WASHINGTON DC — The National Oceanic and Atmospheric Administration launched a suite of artificial intelligence–powered global weather forecast models late last year to improve speed, efficiency, and accuracy. The rollout has coincided with a Trump administration budget proposal this year that called for a modest increase for the National Weather Service and a 40% cut to NOAA overall.

In March, an agency official said the new forecast models are being trained with centuries of weather data. NOAA has not wholly switched to AI forecasting and is employing artificial intelligence in its ensemble models, which blend multiple techniques to produce a range of probable outcomes.

"NOAA's new AI-powered model suite is an addition to our stable of weather models, not a replacement, and was built on data from the agency's flagship physics-based Global Forecast System model," said National Weather Service spokesperson Erica Grow Cei. Addressing observations data, she said, "Despite the misinformation circulating about missing weather and climate data, there is, in fact, a wealth of weather data collected each day, from satellites in space, to a network of weather balloons, to buoys in the ocean, and land-based sensors."

For decades, scientists used traditional physics-based models to predict future weather conditions using complex mathematical equations. Artificial intelligence–based models instead identify patterns in decades of historical data to forecast weather outcomes, use less computing power than traditional models, and have been found to outperform traditional models for some aspects of weather forecasting. An April study published in Science Advances found that AI-based models underperform in predicting extreme weather events and tend to predict weather similar to historical events, while traditional physics-based models, which assess and predict outcomes based on physical conditions, do not have that underperformance problem.

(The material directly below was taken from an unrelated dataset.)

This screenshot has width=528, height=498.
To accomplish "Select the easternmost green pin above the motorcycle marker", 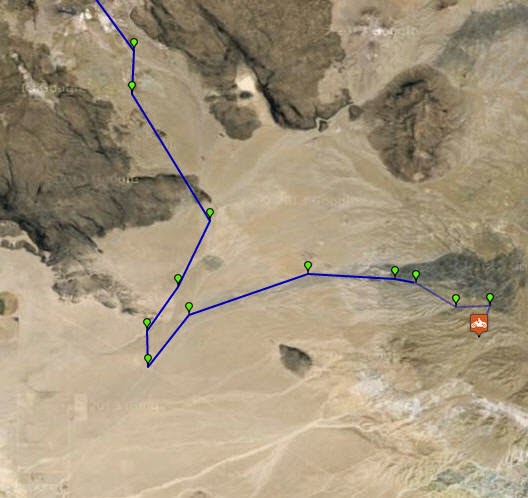I will (490, 299).
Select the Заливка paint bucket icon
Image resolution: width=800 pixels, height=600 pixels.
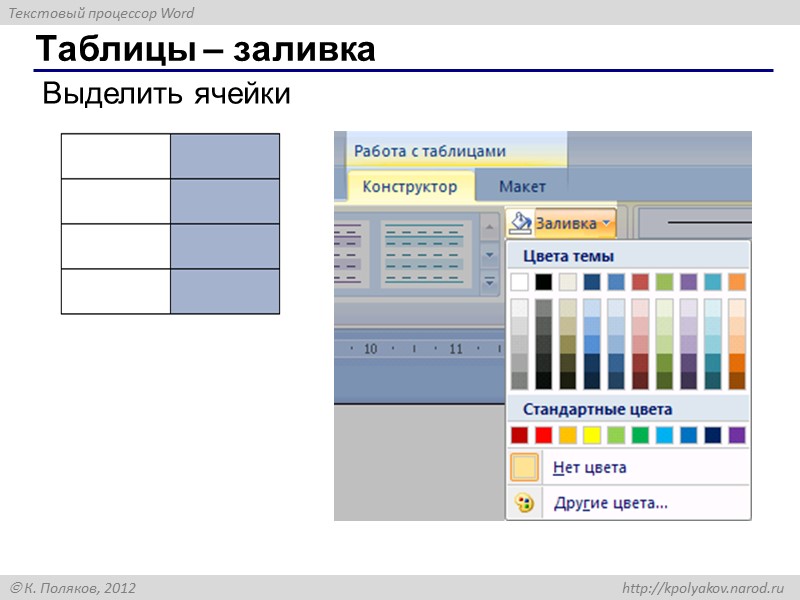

Forensic meteorologist Chris Gloninger said conventional models outperformed AI-based ones when forecasting a historic February 2026 blizzard in the northeastern US. "The AI weather models were trained on a climate that no longer exists," he said. Gloninger said that if the government scales up reliance on AI-powered models while reducing the amount of data that powers them, it could compromise federal forecasts. "You have infrastructure systems in this country that are built on having a steady or static climate, and we know that that's not the case as extremes are increasing," he said.

"Under Trump, climate and weather data collection has declined," said Monica Medina, who served as NOAA's principal deputy undersecretary of commerce for oceans and atmosphere from 2009 to 2012. The National Weather Service faced decades of understaffing prior to 2021, and recent cuts have exacerbated understaffing at the agency.

NOAA will issue its outlook for the 2026 Atlantic hurricane season on Thursday.